Can data observability replace dbt tests?
No, and it should not try. dbt tests encode business logic that a statistical system cannot infer, such as an order total equaling the sum of its line items, or a foreign key that must resolve. Observability learns patterns from history, so it catches the unpredicted break but not the logically-wrong-yet-statistically-normal value. Keep your dbt tests for the rules you know and add observability for the failures you cannot predict. They are complementary layers, not substitutes.
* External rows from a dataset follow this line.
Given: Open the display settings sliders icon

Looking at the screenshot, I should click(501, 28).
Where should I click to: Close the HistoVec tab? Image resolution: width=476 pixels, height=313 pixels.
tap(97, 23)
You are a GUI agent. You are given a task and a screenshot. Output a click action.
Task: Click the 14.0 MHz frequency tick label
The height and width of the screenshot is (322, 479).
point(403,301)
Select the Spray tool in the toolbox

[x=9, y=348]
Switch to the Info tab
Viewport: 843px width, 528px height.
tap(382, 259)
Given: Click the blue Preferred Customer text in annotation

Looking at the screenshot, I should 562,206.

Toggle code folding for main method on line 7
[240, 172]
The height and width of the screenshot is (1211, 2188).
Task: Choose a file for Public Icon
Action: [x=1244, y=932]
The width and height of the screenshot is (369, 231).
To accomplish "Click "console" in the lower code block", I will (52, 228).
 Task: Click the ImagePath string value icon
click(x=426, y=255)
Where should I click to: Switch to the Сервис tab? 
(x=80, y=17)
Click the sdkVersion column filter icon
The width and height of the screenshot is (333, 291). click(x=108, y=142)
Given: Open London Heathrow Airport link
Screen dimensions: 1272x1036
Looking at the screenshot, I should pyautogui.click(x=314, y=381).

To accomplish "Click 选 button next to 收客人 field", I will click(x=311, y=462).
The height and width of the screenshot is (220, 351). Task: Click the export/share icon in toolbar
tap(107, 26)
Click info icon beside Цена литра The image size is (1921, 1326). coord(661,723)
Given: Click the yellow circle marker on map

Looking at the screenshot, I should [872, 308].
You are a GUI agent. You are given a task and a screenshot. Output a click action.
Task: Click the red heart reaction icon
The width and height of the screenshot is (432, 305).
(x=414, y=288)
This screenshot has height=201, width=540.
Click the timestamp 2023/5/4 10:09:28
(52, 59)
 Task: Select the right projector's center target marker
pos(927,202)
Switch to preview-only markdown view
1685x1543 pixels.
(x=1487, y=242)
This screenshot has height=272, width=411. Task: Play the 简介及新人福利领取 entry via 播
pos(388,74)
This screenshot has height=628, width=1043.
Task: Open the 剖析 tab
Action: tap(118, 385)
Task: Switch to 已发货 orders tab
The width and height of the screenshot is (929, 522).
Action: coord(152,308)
Does data observability work with dbt?
Yes. A dbt-native observability tool reads your dbt manifest to understand your models, sources, and existing tests, so it does not duplicate what you already assert and it maps monitors onto your project structure. Dataobservability is dbt-native: it uses your manifest for context, adds freshness, volume, schema, and distribution monitors across every table (including ones outside dbt), and layers column-level lineage over the whole warehouse. Setup is a read-only connection that takes about 15 minutes.
Are dbt source freshness checks the same as data observability?
No, though they overlap a little. dbt source freshness checks whether your raw source tables loaded within a window you configure, which is a genuine freshness signal but a manual, per-source one that runs when you invoke it. Data observability monitors freshness automatically on every table (sources, models, and tables dbt does not manage), learns the expected window instead of asking you to set it, and pairs it with volume, schema, and distribution monitoring plus lineage. Source freshness is a useful start; observability is the always-on version across everything.